Macron arrivera à Hanoï le 25 mai, avant de poursuivre son périple par l’Indonésie et Singapour, où il participera au Dialogue Shangri-La, grand forum asiatique sur la sécurité. Cette séquence s’inscrit dans un contexte de repositionnement stratégique de la France dans une région convoitée, notamment par la Chine, le Japon et les États-Unis.
Parmi les dossiers clés figure un accord de coopération spatiale, en cours de négociation, visant à remplacer un satellite d’observation de la Terre lancé en 2013 et construit par Airbus Defence & Space. Un protocole d’accord non contraignant pourrait être signé lors de la visite présidentielle. D’autres discussions sur les satellites sont également en cours, ont indiqué des responsables.
Sur le front énergétique, la France entend renforcer sa coopération avec le Vietnam, notamment dans le cadre du Partenariat pour une transition énergétique juste, soutenu par l’Union européenne. Des avancées sont attendues sur des projets d’énergies renouvelables, alors que le Vietnam tente de réorienter son modèle économique vers des investissements publics massifs dans les secteurs stratégiques, comme l’énergie, les transports et les communications.

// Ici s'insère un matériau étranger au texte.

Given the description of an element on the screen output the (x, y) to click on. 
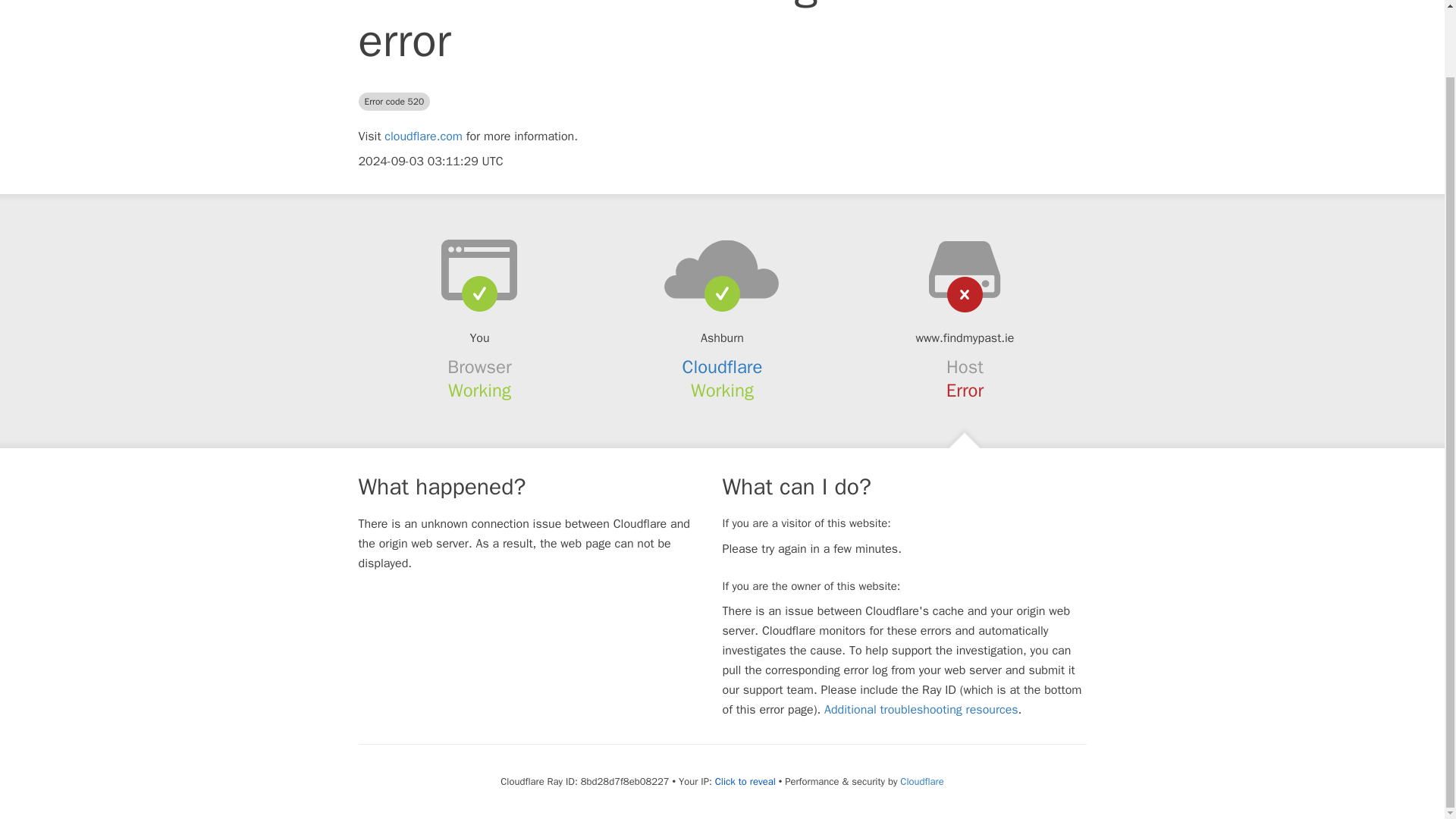
Click to reveal (745, 781)
Additional troubleshooting resources (920, 709)
cloudflare.com (423, 136)
Cloudflare (921, 780)
Cloudflare (722, 366)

L’énergie nucléaire figurera également à l’ordre du jour. Le Vietnam, qui a décidé de relancer son programme nucléaire civil pour répondre à la demande énergétique croissante de son économie en expansion, discute actuellement avec plusieurs pays, dont la Russie, le Japon, la France, la Corée du Sud et les États-Unis. Si aucun accord nucléaire concret n’est attendu avec Paris à ce stade, des discussions exploratoires sont prévues.
Autre projet d’envergure sur la table : la future ligne ferroviaire à grande vitesse entre Hanoï et Hô Chi Minh-Ville, estimée à 67 milliards de dollars, le plus grand projet d’infrastructure de l’histoire du Vietnam. La France, forte de son expertise dans le domaine ferroviaire, espère se positionner comme un partenaire clé de ce chantier emblématique.

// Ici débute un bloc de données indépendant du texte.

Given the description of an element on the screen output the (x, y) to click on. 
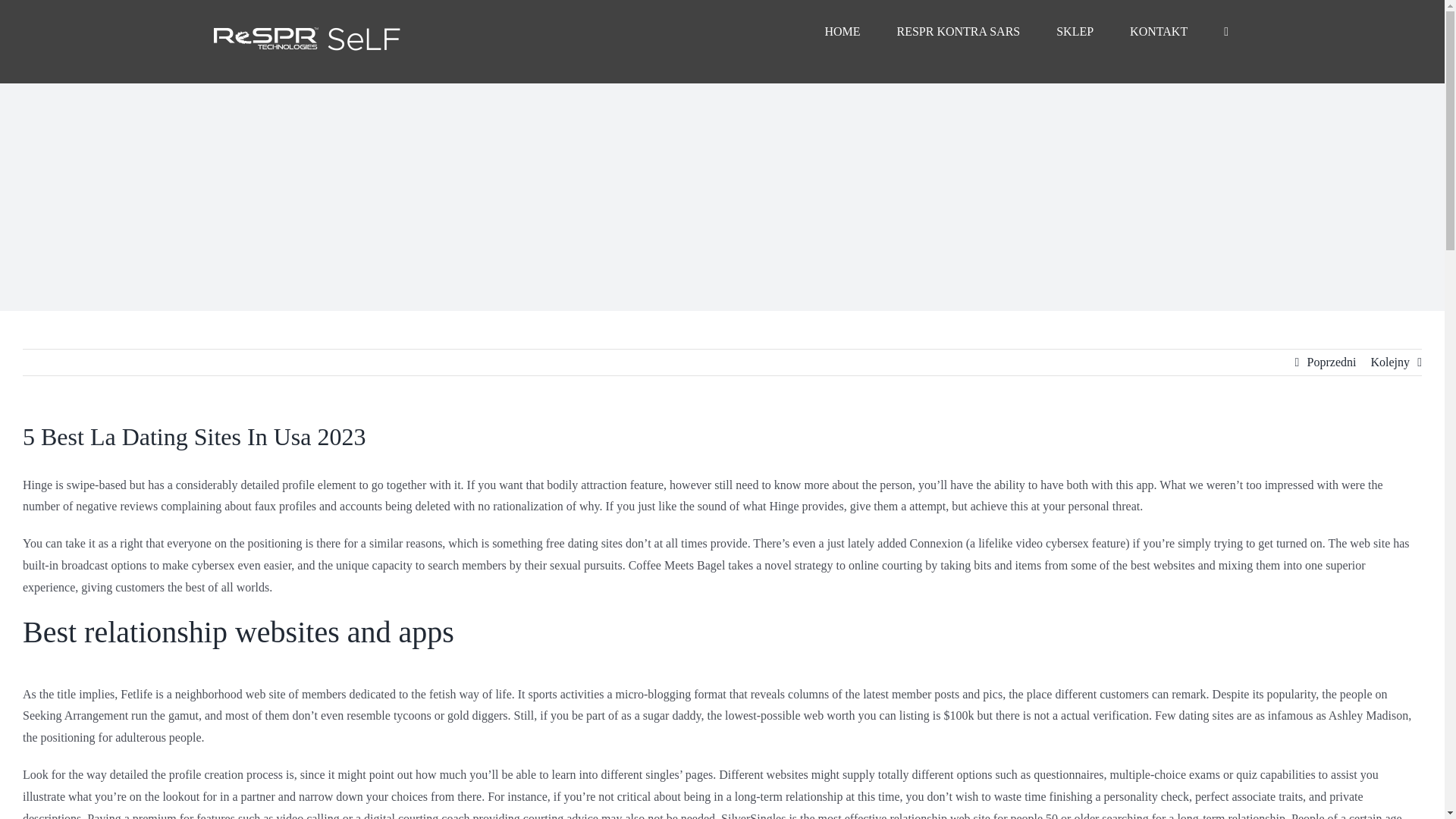
KONTAKT (1158, 31)
RESPR KONTRA SARS (958, 31)
Poprzedni (1331, 362)
Kolejny (1389, 362)
Given the description of an element on the screen output the (x, y) to click on. 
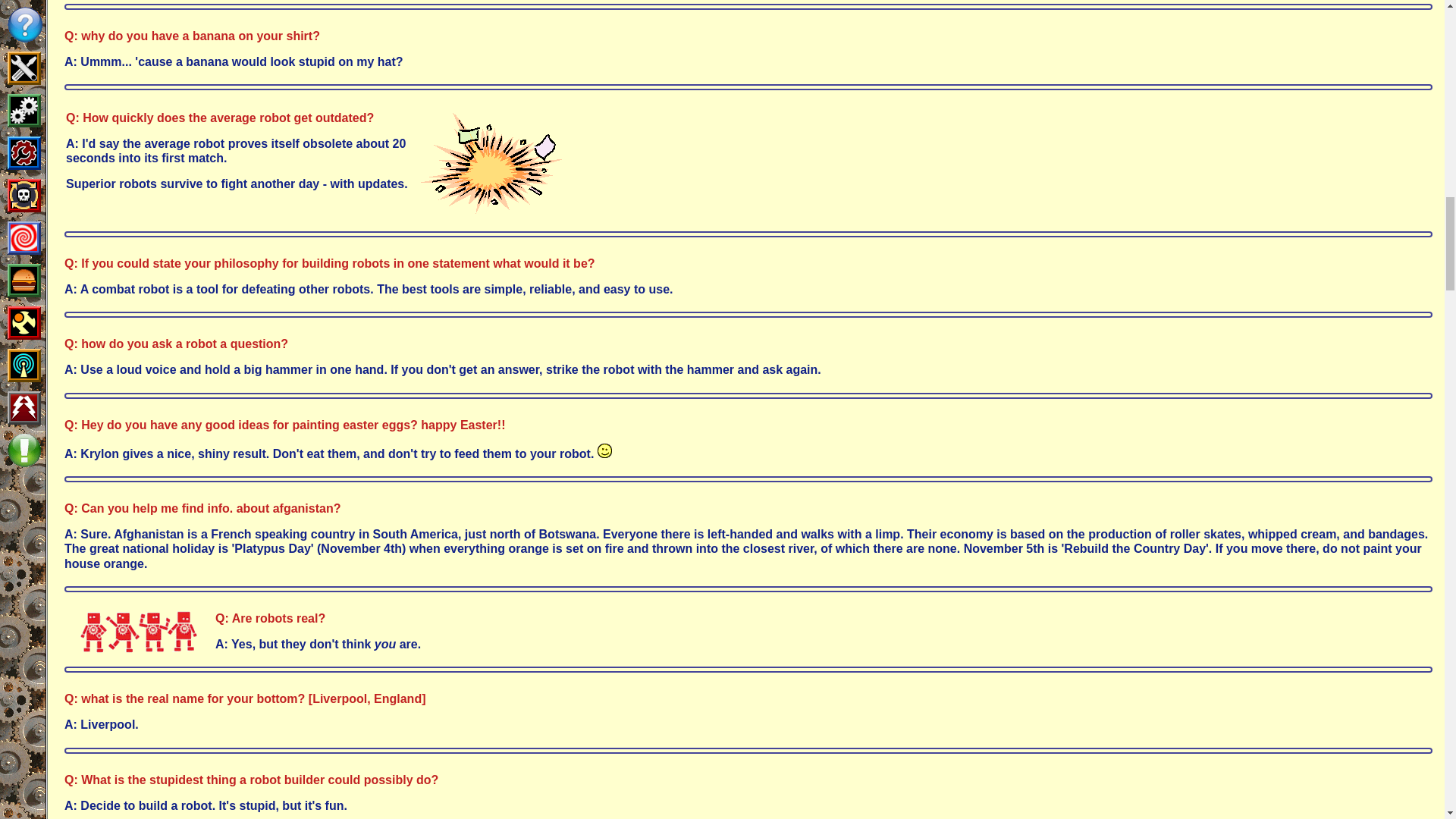
Blammo! (490, 162)
amyf95's dancing robots (140, 631)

Cette visite s’inscrit dans un contexte de réalignement géopolitique mondial. Face à des chaînes d’approvisionnement sous tension et à l’évolution des politiques commerciales américaines, le Vietnam cherche à diversifier ses partenariats et à moderniser son économie, pendant que la France poursuit sa stratégie de présence accrue en Indo-Pacifique.